Dal CORRIERE DELLA SERA del 17 Marzo 2007
PARTY A LUCI ROSSE, MASSONERIA E DUPLICE OMICIDIO COPERTO DA MAGISTRATI MASSONI
C’è anche un duplice omicidio tra i fatti “nuovi” dell’inchiesta su finanza, turismo e sanità in Basilicata , su cui indaga la Procura di Catanzaro. E’ il duplice omicidio di Luca Orioli e Marirosa Andreotta, “i fidanzati di Poliporo” – entrambi 21enni – uccisi il 23 marzo 1988 a poliporo, provincia di Matera, stessa costa jonica lucana dei megavillaggi turistici al centro dell’inchiesta del pm Luigi De Magistris.
Una vicenda terribile, che si aggiunge a quelle che, secondo l’accusa, i cinque magistrati lucani indagati insabbiavano per favorire politici, banchieri e burocrati loro fratelli massoni.

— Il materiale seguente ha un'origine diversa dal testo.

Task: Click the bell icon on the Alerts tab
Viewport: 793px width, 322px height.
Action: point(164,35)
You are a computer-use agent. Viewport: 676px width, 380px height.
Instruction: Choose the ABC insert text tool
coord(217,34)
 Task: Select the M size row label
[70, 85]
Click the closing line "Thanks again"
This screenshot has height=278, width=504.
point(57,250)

Per la morte di Luca e Marirosa, però. E più avanti vedremo come, è stato il gip del Tribunale di Salerno, Enrico D’Auria, ad archiviare illecitamente un procedimento nei confronti del pm di Matera, Vincenzo Autera, che era stato denunciato dai genitori dei ragazzi per come non aveva condotto le indagini a cominciare dalla mancata autopsia dei cadaveri. Inutile dire che tutti questi giudici sono massoni!
La fine violenta di luca orioli e Marirosa Andreotta è più torbida di quella di Wilma Montesi. Come per Wilma, anche per il caso di Luca e Marirosa il retroscena del crimine, che trova piena conferma nell’ultima lettera scritta dalla ragazza al fidanzato, è lo stesso: festini rosa che si colorano di nero. Personaggi potenti e intoccabili e giovani ragazze che finiscono in un giro di allegre serate a base di sesso e droga in cui tutto è a pagamento e di allegro non c’è un bel nulla. Professionisti, avvocati, magistrati, banchieri, politici (tutti massoni) e cocaina a fiumi!

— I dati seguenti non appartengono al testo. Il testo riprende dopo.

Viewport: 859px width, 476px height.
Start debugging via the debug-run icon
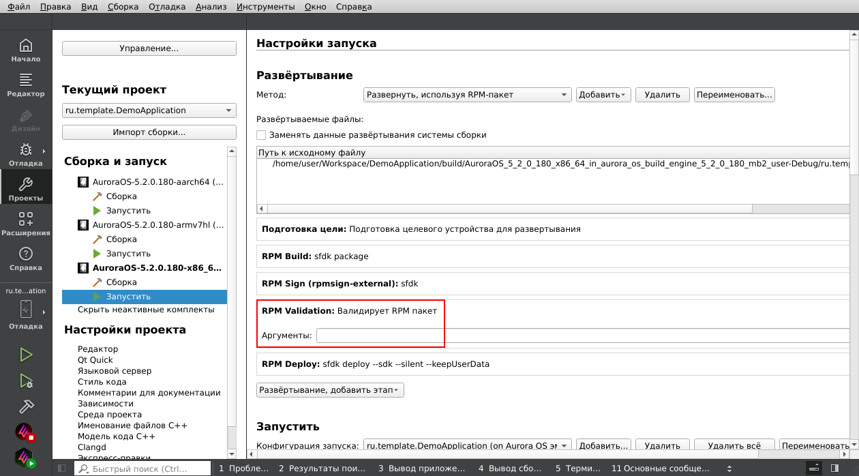pyautogui.click(x=26, y=381)
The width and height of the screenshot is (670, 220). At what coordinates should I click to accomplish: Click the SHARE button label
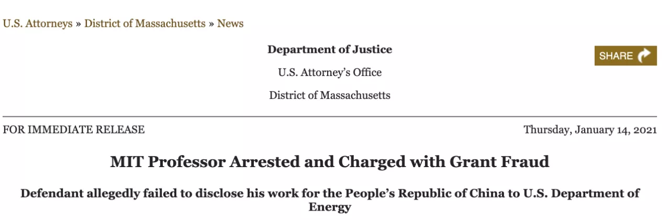pos(616,56)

Questo è il segreto che Marirosa rivela a Luca insieme alla ferma intenzione di sottrarsi allo squallido giro. Da quel momento la coppia diventa un pericolo, una “mina vagante”.
Luca e Marirosa vengono ritrovati morti e nudi nel bagno della casa di lei dalla madre di Marirosa intorno alla mezzanotte.
Subito gli inquirenti hanno fretta di chiudere il caso come una disgrazia; folgorazione per cattivo funzionamento dello scaldabagno oppure elettrocuzione dovuta a scarica accidentale. Sbagliano anche i periti. Quattro!
Soltanto nel 1996 i corpi vengono riesumati e, per la prima volta, sottoposti a regolare perizia autoptica; le perizie precedenti vengono smentite “in toto” e il criminologo Francesco Bruno certifica ufficialmente quello che nessun potente voleva sentir dire: “ I due ragazzi sono stati prima uccisi; ci sono segni evidentissimi di violenza sui corpi e poi sono stai annegati nella vasca da bagno. Non c’è segno di scosse elettriche. Non era lecito per nessuno, specie se medico, immaginare o ipotizzare una diversa causa di morte”.
Il caso finisce in Parlamento nel 2000 e l’allora Ministro della Giustizia, Fassino, dice che “la vicenda ha risentito in modo determinante dell’insufficienza colpevole degli accertamenti espletati”.
Ma, quando i genitori si oppongono all’archiviazione, il gip di Salerno dirà che non possono farlo perché sono solo “parti danneggiate”, non “parti offese”. Infatti le parti offese, Luca e Marirosa, sono morti e non si possono opporre!
Mentre l’avvocato Nicola Buccico, senatore di AN, ex membro del CSM, ora indagato a Catanzaro per lo scandalo Basilicata, prima difende la famiglia di Luca e Marirosa e poi diventa, invece, il difensore del pm inadempiente Autera, quello che vuole l’archiviazione per l’indagine sull’omicidio dei due giovani!
Ma nessuno dice niente. Neanche sul fatto che proprio Buccico – secondo le dichiarazioni rese alla magistratura dalla pentita Maria Teresa Biasimi, tuttora sotto protezione – insieme con l’avvocato Giuseppe Labriola, segretario provinciale di AN, e a un importante giudice, siano tra i protagonisti principali dei festini a base di sesso con minorenni e droga che sono costati la vita ai due ragazzi che sapevano troppo e si volevano tirar fuori.
Tutte le indagini si stanno oggi riaprendo, anche alla luce dell’incriminazione di tutta la magistratura della Basilicata negli ultimissimi scandali. La morte di Luca e Marirosa aprirà molte stanze oscure: della ‘ndrangheta e della massoneria!